Pour moi, les grossesses naturelles sont inconcevables et expriment une régression en termes de sûreté. Deux siècles auparavant, dans ma cité, les femmes enceintes et leur descendance mourraient systématiquement durant la gestation. C’est pourquoi il fut décidé que l’enfantement serait désormais le fruit d’une alliance génétique parfaite et la production a lieu en couveuse extra-utérine.

Là, devant moi, je n’arrive pas à imaginer qu’un petit être se développe en elle. Pour me convaincre, Aube saisit ma main et l’appose contre son ventre. Je sens un mouvement qui m’effraie. Elle éclate de rire.

Va bien, tète, me rassure-t-elle. Te pas danger.

Je réitère le geste. Il y a bien quelque chose. Un millier de questions me traversent l’esprit. Le bébé est-il en bonne santé ? Comment viendra-t-il au monde ? Mais alors que je vais en poser une, le regard d’Aube se noie de larmes. Emue, elle débite un flot de paroles que Mamouna traduit :

— Le père de l’enfant a quitté son enveloppe de chair. Si je ne m’étais pas aperçu de mon état, je l’aurais rejoint pour renaître sous une nouvelle forme.

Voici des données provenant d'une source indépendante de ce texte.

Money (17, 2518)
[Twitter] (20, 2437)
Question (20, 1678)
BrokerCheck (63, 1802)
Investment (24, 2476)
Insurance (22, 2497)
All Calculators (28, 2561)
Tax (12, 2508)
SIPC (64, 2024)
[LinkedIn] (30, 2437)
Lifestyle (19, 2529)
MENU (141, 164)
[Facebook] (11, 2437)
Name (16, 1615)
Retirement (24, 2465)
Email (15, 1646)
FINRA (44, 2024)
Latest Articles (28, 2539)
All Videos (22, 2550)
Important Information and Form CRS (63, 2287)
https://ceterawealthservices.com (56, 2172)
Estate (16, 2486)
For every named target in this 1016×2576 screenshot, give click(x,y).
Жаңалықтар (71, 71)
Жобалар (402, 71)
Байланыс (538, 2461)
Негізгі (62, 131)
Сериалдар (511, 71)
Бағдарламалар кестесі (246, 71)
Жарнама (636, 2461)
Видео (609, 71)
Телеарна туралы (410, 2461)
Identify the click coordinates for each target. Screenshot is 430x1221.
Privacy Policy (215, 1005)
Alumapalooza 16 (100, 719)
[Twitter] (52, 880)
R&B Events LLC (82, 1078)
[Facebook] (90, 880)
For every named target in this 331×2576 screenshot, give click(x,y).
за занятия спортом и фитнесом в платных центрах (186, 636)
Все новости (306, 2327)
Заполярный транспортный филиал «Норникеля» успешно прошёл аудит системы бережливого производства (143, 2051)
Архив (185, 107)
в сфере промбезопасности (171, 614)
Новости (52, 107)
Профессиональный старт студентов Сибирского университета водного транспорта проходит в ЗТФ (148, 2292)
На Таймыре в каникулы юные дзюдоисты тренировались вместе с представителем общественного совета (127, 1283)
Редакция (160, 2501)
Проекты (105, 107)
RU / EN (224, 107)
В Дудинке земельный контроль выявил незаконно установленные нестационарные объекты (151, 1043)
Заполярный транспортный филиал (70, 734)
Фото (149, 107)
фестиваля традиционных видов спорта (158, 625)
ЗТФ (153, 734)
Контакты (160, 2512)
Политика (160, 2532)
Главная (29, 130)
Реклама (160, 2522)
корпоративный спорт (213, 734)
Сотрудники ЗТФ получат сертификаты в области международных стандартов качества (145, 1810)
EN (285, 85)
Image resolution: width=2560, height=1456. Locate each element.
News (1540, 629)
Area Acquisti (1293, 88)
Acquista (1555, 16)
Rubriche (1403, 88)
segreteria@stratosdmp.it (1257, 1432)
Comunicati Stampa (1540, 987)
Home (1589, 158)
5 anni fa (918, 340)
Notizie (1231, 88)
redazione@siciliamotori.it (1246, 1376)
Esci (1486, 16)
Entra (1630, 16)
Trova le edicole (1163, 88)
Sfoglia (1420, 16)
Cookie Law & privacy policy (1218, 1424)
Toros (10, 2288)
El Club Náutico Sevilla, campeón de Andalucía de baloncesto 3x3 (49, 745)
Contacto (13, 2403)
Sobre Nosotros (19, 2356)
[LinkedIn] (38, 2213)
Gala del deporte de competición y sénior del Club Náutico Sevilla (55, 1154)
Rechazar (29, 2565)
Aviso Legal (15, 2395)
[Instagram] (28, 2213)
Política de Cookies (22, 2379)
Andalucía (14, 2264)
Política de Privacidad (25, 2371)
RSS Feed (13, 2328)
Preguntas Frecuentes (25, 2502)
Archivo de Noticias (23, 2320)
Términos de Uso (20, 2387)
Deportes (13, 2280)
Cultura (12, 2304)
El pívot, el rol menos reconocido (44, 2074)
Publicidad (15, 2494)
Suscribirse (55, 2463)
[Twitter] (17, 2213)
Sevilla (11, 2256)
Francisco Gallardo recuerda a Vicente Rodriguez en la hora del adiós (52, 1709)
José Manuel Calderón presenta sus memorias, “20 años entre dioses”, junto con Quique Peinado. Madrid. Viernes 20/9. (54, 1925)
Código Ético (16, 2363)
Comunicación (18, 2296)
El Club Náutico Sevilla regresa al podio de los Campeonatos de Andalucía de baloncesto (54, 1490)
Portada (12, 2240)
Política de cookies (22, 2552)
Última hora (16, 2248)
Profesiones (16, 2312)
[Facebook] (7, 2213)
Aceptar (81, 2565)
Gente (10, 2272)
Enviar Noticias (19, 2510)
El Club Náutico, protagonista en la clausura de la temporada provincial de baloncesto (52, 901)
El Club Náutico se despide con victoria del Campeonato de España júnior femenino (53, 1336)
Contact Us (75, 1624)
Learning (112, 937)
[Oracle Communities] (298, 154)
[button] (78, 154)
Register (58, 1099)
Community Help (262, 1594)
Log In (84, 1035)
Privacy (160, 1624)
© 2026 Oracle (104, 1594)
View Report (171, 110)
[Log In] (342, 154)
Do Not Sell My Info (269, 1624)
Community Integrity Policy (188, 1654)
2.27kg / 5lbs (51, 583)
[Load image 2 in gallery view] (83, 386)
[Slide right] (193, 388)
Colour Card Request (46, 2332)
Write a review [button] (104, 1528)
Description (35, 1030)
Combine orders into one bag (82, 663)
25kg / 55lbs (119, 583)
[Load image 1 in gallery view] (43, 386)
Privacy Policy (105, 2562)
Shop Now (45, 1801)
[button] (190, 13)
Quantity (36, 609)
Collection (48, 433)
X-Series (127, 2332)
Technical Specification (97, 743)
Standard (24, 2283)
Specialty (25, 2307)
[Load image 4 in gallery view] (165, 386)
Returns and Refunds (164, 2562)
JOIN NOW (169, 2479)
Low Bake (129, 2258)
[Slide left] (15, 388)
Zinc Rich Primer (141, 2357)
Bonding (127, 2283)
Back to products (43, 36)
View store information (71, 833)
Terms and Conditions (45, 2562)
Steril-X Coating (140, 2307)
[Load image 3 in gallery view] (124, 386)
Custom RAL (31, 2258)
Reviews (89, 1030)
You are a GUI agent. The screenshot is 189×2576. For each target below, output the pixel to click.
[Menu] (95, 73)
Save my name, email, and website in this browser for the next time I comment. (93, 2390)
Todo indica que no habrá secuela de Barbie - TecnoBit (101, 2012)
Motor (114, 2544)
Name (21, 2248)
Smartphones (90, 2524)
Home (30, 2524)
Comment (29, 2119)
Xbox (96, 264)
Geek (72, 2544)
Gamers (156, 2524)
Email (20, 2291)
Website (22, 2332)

Je suis bouleversée par cette nouvelle sans pour autant comprendre les propos de la future mère.

— Est-ce qu’il y a des religions dans la Zone Fossile ?

— Comme partout, répond la vieille dame, il y a des croyances.

Peut-être qu'Aube croit en la réincarnation.

La lumière du jour faiblit progressivement. Alhassan, Sourire et Elaïs allument des bougies qui sont confectionnées par un hameau voisin. Grand’Pa me fait signe de le suivre à l’étage et m’indique un lit et une couverture.

— Tu dois être épuisée par cette étonnante journée, non ?

— Oui, c’est vrai et j’ai encore plus de questions à poser.

— Je répondrai à toutes tes demandes demain car il est l’heure de se reposer. Dors bien ma petite Uhna. Le jour sera bientôt là.

Il s’avance pour m’étreindre, retient son geste, gêné, puis se dirige vers sa couche. Pour un vieil homme qui n’en a plus pour longtemps, je lui trouve beaucoup d’énergie. Sous ses vêtements qu’il ôte, j’aperçois un corps frêle, flétri et d'horribles cicatrices. Je détourne le regard, retire ma combinaison et me glisse en sous-vêtements sous la couverture un peu rêche.

Je suis fatiguée, c’est vrai mais je suis aussi très excitée par les heures que je viens de vivre. Mes convictions sont bouleversées. Les savoirs qu’on m’a inculqué à propos de l’état du monde sont erronés. Pourquoi nous faire croire que nous évoluons dans la dernière cité des hommes ? Pourquoi nous enseigner que la Zone Fossile est le lieu de tous les dangers ? Sont-ce ces mensonges qui ont poussé Grand’Pa à prendre le large ?

Mon esprit fourmillait de questions. Je n’étais pas prête de trouver le sommeil.